Pelanggaran yang sama dilakukan seandainya umat Kristen dilarang untuk menjalankan kebaktian di rumah-rumah pribadi. Dilain pihak bantuan dari negara diberikan dengan mudah untuk membangun banyak mesjid. Sekolah-sekolah Kristen di Indonesia, karena mutu dan disiplinnya, banyak diminati juga oleh murid-murid dari agama lain, termasuk agama Islam. Para orangtua sebelum mendaftarkan anaknya ke sekolah Kristen membuat pernyataan atas persetujuannya, bahwa anak-anaknya boleh mengikuti segala pelajaran termasuk agama Kristen di sekolah-sekolah tersebut. Namun ada keputusan menteri pendidikan dan menteri agama yang menetapkan bahwa setiap murid, juga di sekolah-sekolah swasta, harus mengikuti pelajaran agama yang dianutnya. Dengan keputusan menteri tersebut pihak pengurus sekolah Kristen merasa, bahwa kebebasannya dalam memberikan pelajaran amat dibatasi, karena mereka diwajibkan memberikan pelajaran agama Islam dan dengan demikian sekolah mereka kehilangan ciri ke-Kristenan-nya. Pihak Depdagri juga mengeluarkan peraturan, yang untuk sementara hanya berlaku untuk kota madya Yogyakarta, yang mengatakan bahwa ijasah akhir sekolah hanya akan diakui, apabila murid lulus ujian agama, dalam hal ini agama yang dianut oleh murid yang bersangkutan. Dengan demikian, bagi murid yang bukan beragama Kristen semakin mustahil untuk memasuki sekolah swasta Kristen, walaupun hal tersebut sebenarnya dikehendaki orangtua murid. Juga perlu disebutkan tindakan-tindakan diskriminatif yang dialami oleh kelompok kelompok minoritas agama yang ‘tidak diakui’ dan terutama kelompok yang tidak beragama, apabila mereka membutuhkan KTP. Dalam KTP hanya agama yang diakui saja yang dapat ditulis. Kesulitan yang sama juga dialami oleh kelompok ini apabila mengurus dokumen perkawinan atau kalau mereka ingin menjadi pegawai negeri.

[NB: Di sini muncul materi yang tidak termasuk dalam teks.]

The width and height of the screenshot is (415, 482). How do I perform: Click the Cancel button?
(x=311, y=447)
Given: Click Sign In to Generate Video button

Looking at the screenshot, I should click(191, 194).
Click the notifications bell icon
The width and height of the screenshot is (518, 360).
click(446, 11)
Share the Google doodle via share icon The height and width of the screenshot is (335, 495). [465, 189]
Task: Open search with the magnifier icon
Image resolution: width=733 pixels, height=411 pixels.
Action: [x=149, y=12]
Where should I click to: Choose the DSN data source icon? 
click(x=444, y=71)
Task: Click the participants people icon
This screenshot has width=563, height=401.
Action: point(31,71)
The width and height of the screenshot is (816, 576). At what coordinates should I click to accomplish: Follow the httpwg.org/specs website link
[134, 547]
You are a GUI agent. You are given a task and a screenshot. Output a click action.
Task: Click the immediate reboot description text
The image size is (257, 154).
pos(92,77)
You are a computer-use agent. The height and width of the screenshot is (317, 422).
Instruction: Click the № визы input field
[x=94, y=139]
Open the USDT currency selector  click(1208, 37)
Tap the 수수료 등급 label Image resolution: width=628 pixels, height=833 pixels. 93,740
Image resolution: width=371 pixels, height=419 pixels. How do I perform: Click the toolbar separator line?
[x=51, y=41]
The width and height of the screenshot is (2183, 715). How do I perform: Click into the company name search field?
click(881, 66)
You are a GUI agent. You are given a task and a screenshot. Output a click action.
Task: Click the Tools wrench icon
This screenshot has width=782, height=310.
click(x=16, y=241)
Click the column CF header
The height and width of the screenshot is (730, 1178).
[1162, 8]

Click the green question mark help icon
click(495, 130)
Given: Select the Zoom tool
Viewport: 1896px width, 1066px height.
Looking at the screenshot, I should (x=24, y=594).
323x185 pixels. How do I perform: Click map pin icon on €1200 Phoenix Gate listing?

Yang bersangkutan tidak dapat kawin secara resmi dan hal ini memaksa calon pengantin untuk masuk salah satu agama ‘yang diakui’, demi memenuhi persyaratan formil. Tentunya bagi kedua belah pihak hal ini sangat tidak memuaskan, karena melanggar kebebasan menganut agama menurut keyakinan masing-masing
Peran dan fungsi dasar pemerintah dalam memberikan pelayanan publik bagi warga negaranya antara lain yang pertama ialah regulasi dan fasilitasi. Pemerintah wajib untuk menciptakan iklim yang kondusif bagi berkembangnya warga negara dan berbagai faktor yang memungkinkan terwujudnya seluruh kepentingan dan tujuan publik yang hendak dicapai. Fungsi dan peran regulasi berguna untuk memastikan adanya distribusi dan redistribusi seluruh barang publik sehingga terjangkau bagi seluruh warga negara. Kedua, adalah pembangunan dan pemberdayaan. Pemerintah wajib untuk melakukan pembangunan dan pemberdayaan terutama berkaitan dengan sebagian warga negara yang selama ini tidak bisa menikmati pelayanan publik secara baik seperti rakyat miskin, kaum minoritas, dan lain-lain. Ketiga, memberikan pelayanan publik dengan tanpa diskriminasi terhadap siapa pun dan apa pun yang menjadi kebutuhan dan yang dijanjikan kepada masyarakat.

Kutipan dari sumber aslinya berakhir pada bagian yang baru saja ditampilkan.